◆ **Given problem**
What is the Spanish translation of this sentence from the court excerpt: "On May 9, Stoehr filed a motion in the trial court to seal the docket and remove public access to case filings during the pendency of Stoehr's case."?

The defendant had alleged that he, his family, and his lawyer had been threatened by the public, but the Ohio Supreme Court concluded that the trial court wasn't given adequate evidence to justify sealing.


From the Ohio Supreme Court's decision Friday in State ex rel. Shubert v. Breaux:

In February 2024, Jeremiah Stoehr was indicted in the Summit County Court of Common Pleas on one count of rape, two counts of kidnapping, one count of gross sexual imposition, and one count of disseminating matter harmful to juveniles. The record contains some ambiguity regarding how many alleged victims there were, but at least one alleged victim was under the age of ten. Stoehr was a high school student when the complaint in this action was filed, and the criminal case against him has received media attention. Judge [Alison] Breaux is presiding over Stoehr's pending criminal case….

On May 9, Stoehr filed a motion in the trial court to seal the docket and remove public access to case filings during the pendency of Stoehr's case. Stoehr's motion to seal states that after media began reporting on his case, Stoehr was assaulted and threatened, his parents were followed, and his address was published online. The motion was not supported by any affidavits. The same day the motion was filed, Judge Breaux issued an order granting it.

◆ **Extracted records**

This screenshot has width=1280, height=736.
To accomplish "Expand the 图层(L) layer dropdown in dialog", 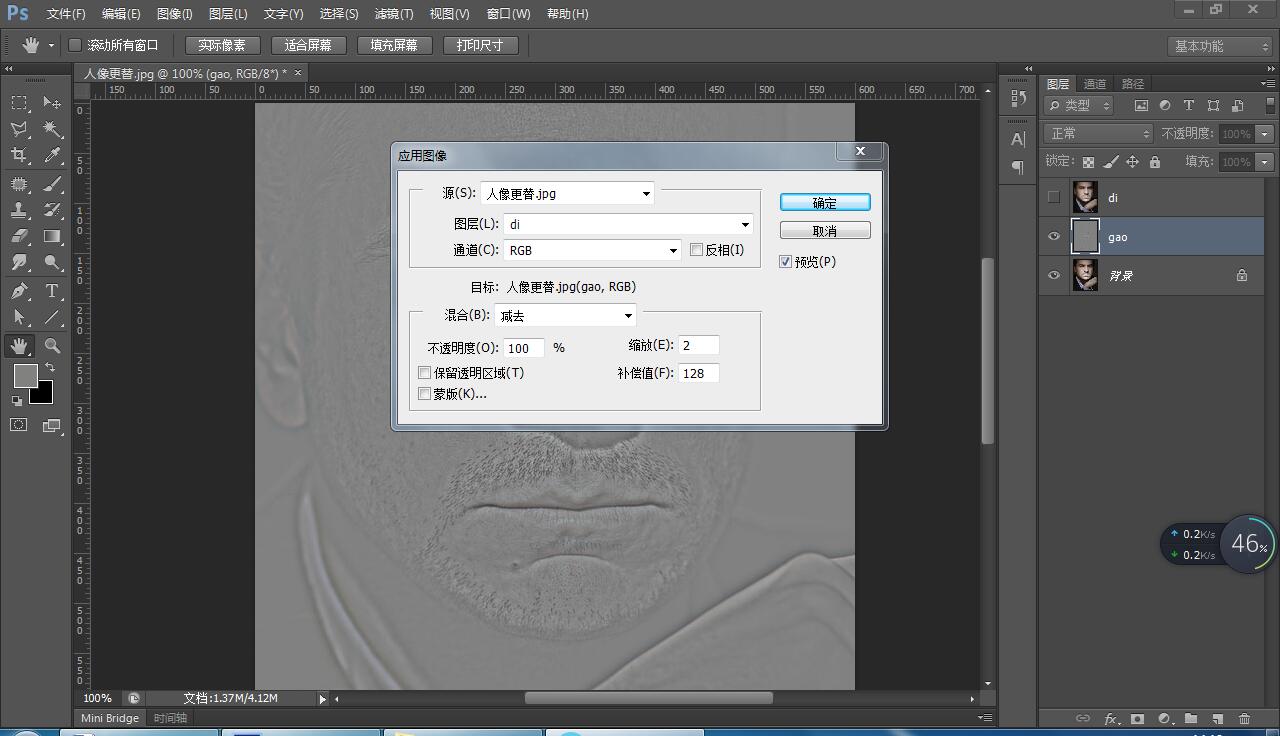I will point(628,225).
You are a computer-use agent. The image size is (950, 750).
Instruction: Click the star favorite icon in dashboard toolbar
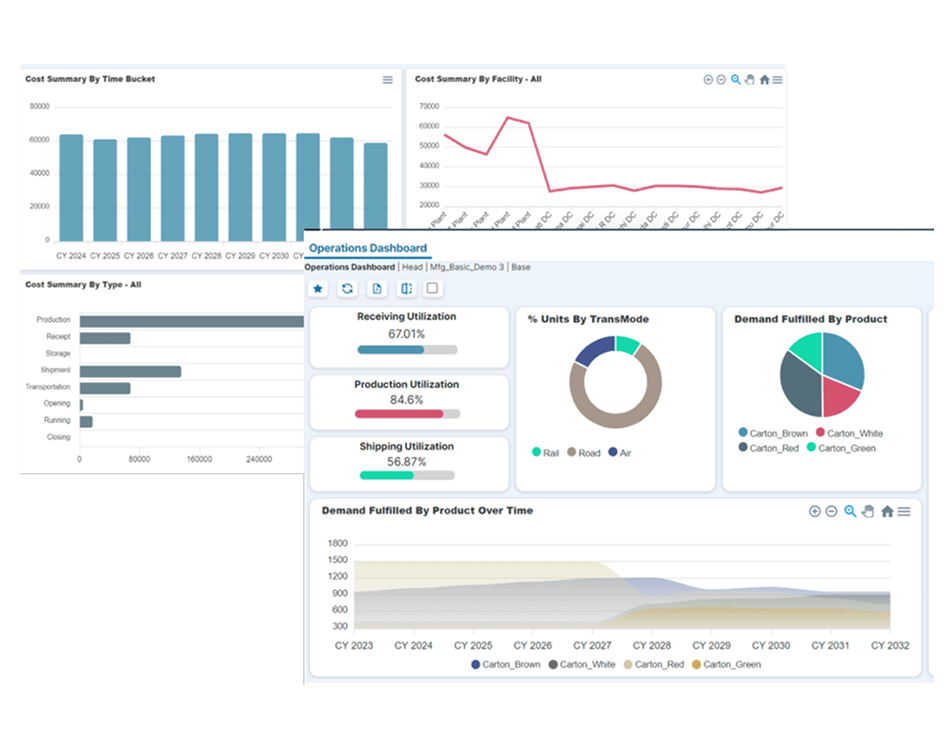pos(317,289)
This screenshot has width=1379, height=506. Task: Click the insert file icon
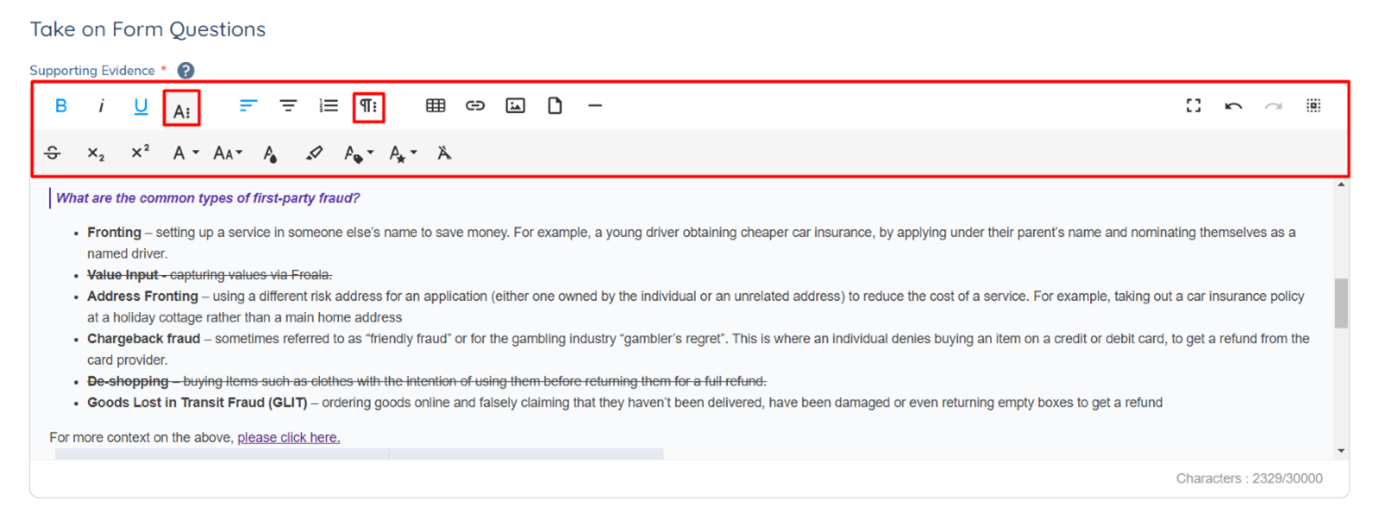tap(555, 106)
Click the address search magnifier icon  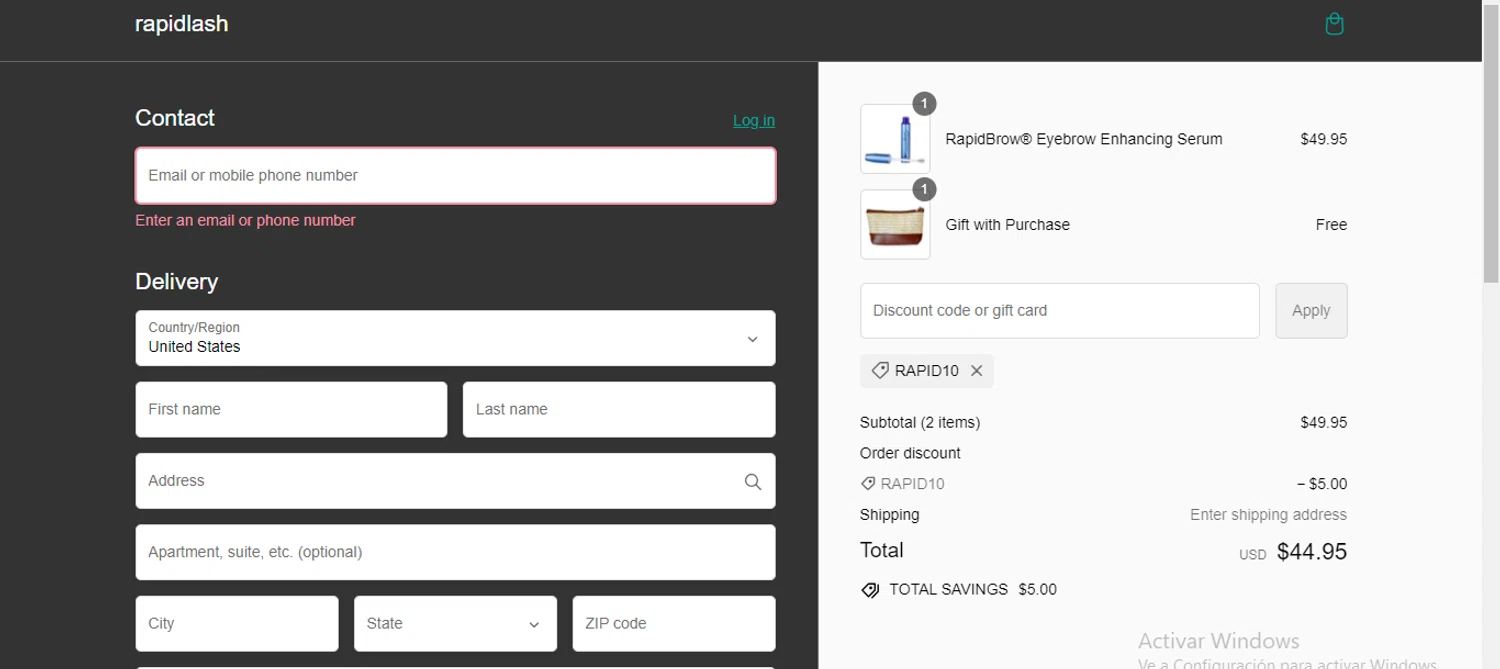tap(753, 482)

==

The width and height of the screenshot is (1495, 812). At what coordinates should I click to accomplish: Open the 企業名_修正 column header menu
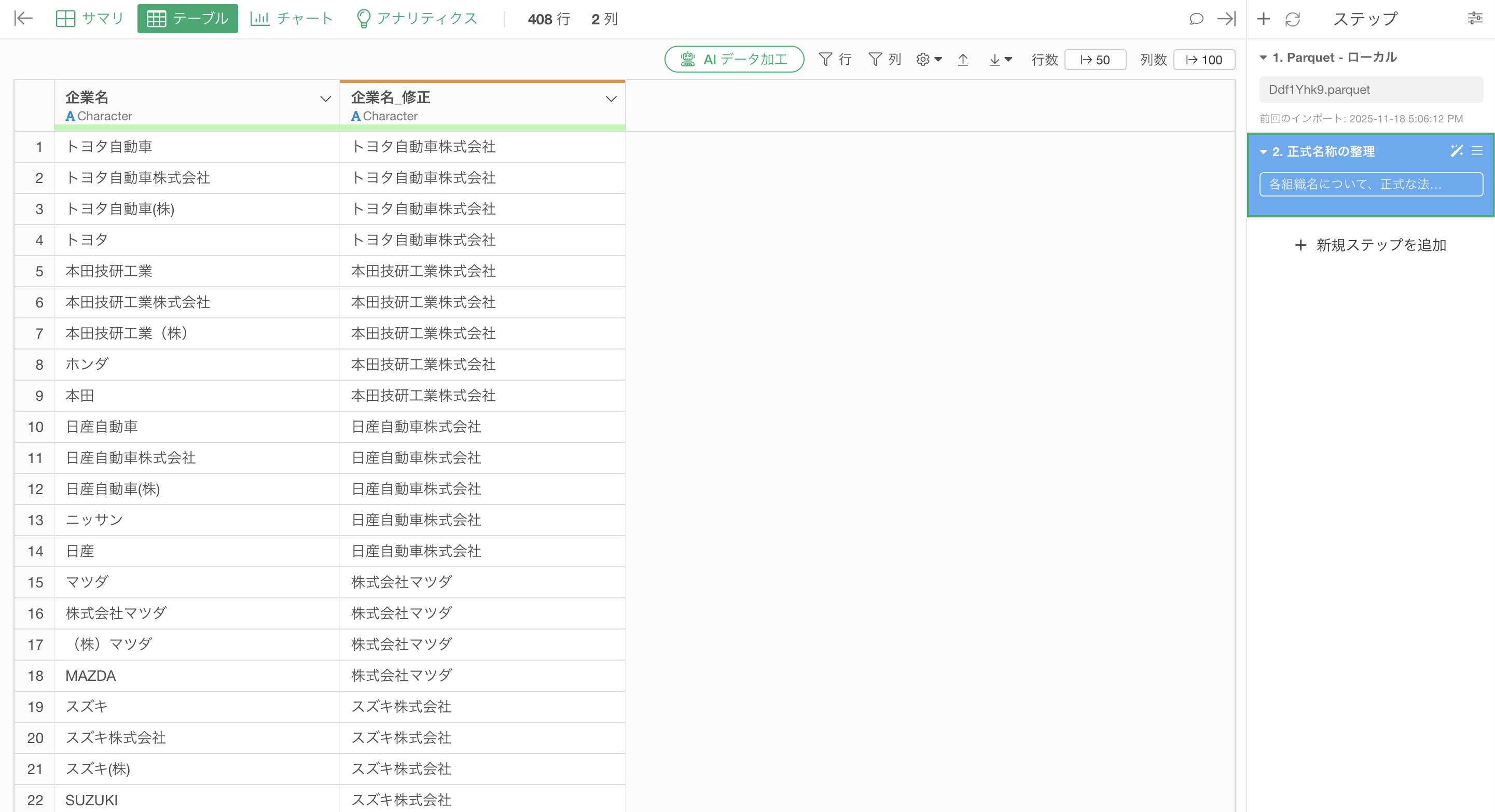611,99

...

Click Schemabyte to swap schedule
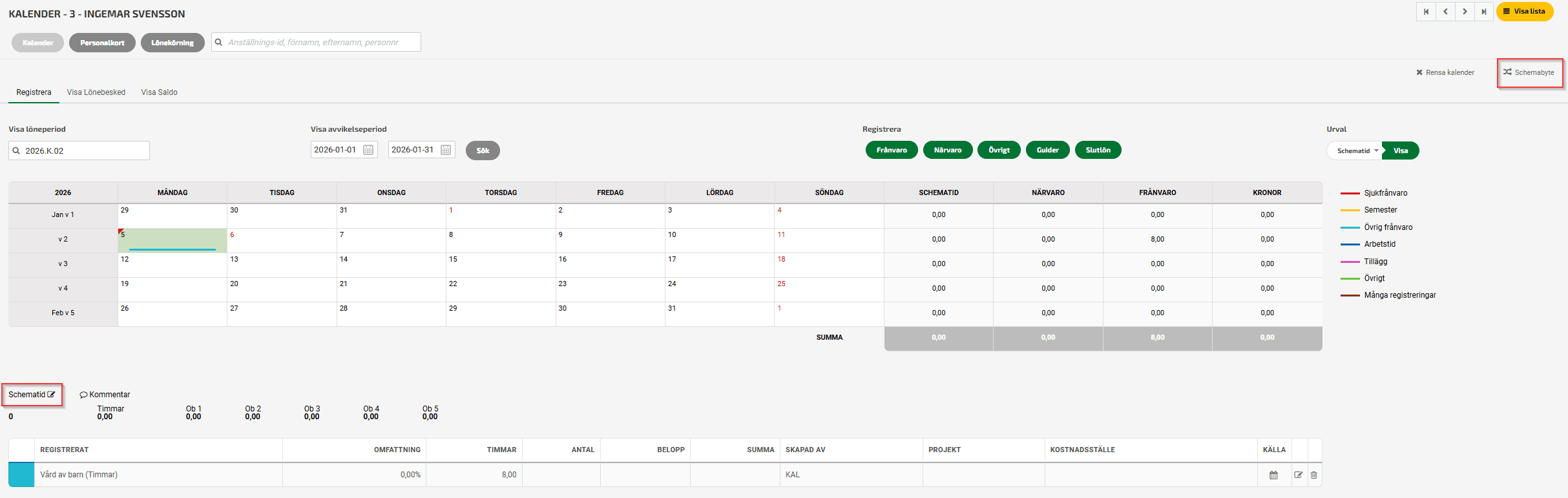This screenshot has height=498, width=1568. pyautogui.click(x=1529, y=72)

◆ **Result**
El 9 de mayo, Stoehr presentó ante el tribunal de primera instancia una moción para sellar el expediente y eliminar el acceso público a los escritos del caso mientras el caso de Stoehr estuviera pendiente.